Crossandra plants can be thought of as slightly easier cousins of the hibiscus (although they are in no way related). This plant is native to Sri Lanka and southern India and features narrow, oblong leaves and pale, peachy or coral flowers. They are tropical plants with showy blooms grown as bedding plants in tropical and subtropical areas and annuals in more northerly areas. While less commonly grown indoors, few plants can be relied on to provide this kind of flowering show under poor light conditions. If you meet their requirements for moisture and light, they are sure to reward. When growing them outdoors, they can attract butterflies.

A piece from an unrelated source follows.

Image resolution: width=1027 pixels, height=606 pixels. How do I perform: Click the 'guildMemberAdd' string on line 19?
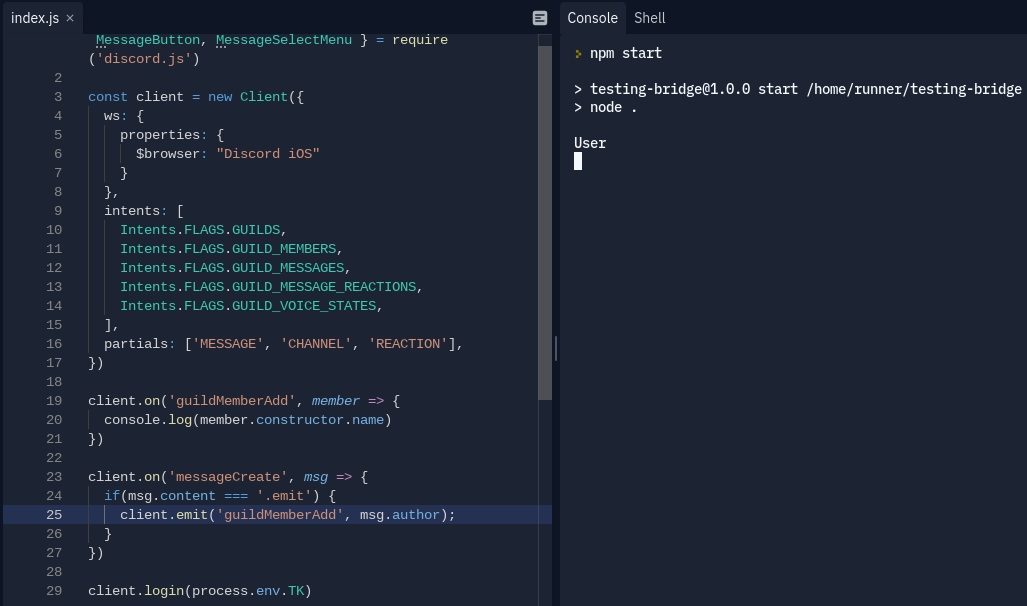tap(231, 400)
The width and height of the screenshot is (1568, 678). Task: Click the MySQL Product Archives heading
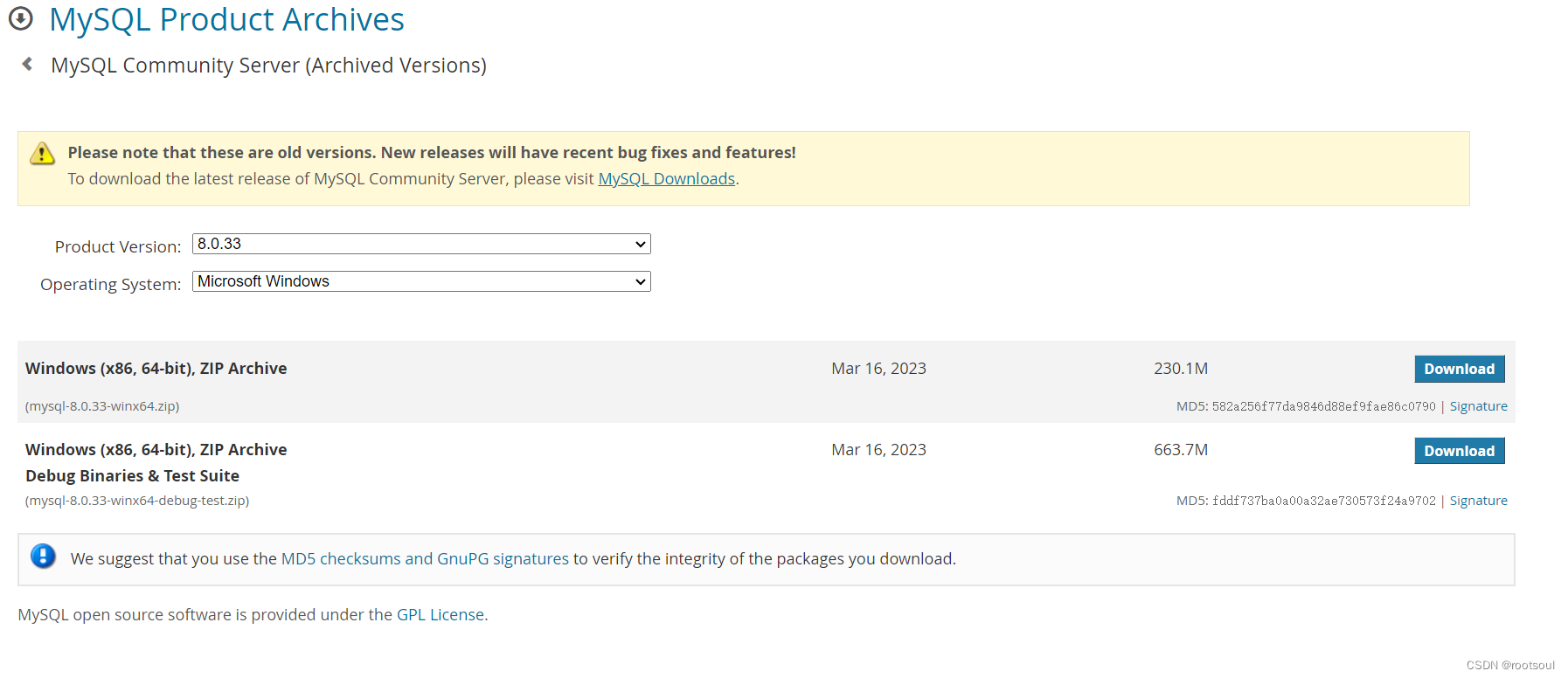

- Botanical Name: Crossandra infundibuliformis
- Common Name: Firecracker flower
- Plant Type: Evergreen perennial flower
- Mature Size: 12 to 18 inches indoors, 3 feet outdoors
- Sun Exposure: Part shade
- Soil Type: Loamy
- Soil pH: Acidic, 5.8 to 6.5
- Bloom Time: April to October
- Flower Color: Orange, apricot, salmon pink, red
- Hardiness Zones: 10 to 11 (USDA)
- Native Area: Southern India, Sri Lanka
How to Grow Crossandra
Crossandra is commonly seen as bedding plants in subtropical and tropical areas, where they are used for their wonderful color in light shade situations. These are among the few plants that provide months of lovely blooms in the bright shade—thus they are especially valuable when paired with other shade-tolerant plants for color, including impatiens, coleus, and shrimp plants.
Indoors, crossandra provide many of the same charms. They are tolerant of low light and provide long-lasting flowers that will provide constant color from late spring to autumn. You can also enhance the bloom by removing older and dying flowers. Better yet, the blooms are available in a wonderful array of pale peach and coral colors—not very common colors among indoor flowers. As a result, these plants will do well when grouped with other colorful plants, where they can be shown off to maximum advantage. That said, though, crossandra do have relatively high water and humidity requirements and cannot tolerate cold.
These plants thrive best in bright, indirect sunlight. During summer, do not expose them to direct sunlight. In winter, provide as much light as possible. Indoors, your plants can do well with bright artificial light.
A rich, peat-based potting soil with excellent drainage is beneficial. If grown outdoors, it needs to be in a well-drained spot and will enjoy having compost provided for nutrients.
During the growing season, water frequently and never allow the soil to dry out. They are very susceptible to drought. If you are growing them indoors in pots, you can water less often during the winter.
Temperature and Humidity
Crossandra is very heat-tolerant and cold-sensitive, as befitting a plant that comes from the tropics. If the temperature goes below 55 degrees Fahrenheit, it can experience damage to the leaves or the top growth. In more arid climates, it might be necessary to mist the plants weekly during the growing season to provide ample humidity. Indoors plants can also be provided higher humidity if you place them on a tray of pebbles that is filled with water, so long as the water doesn't touch the bottom of the pot.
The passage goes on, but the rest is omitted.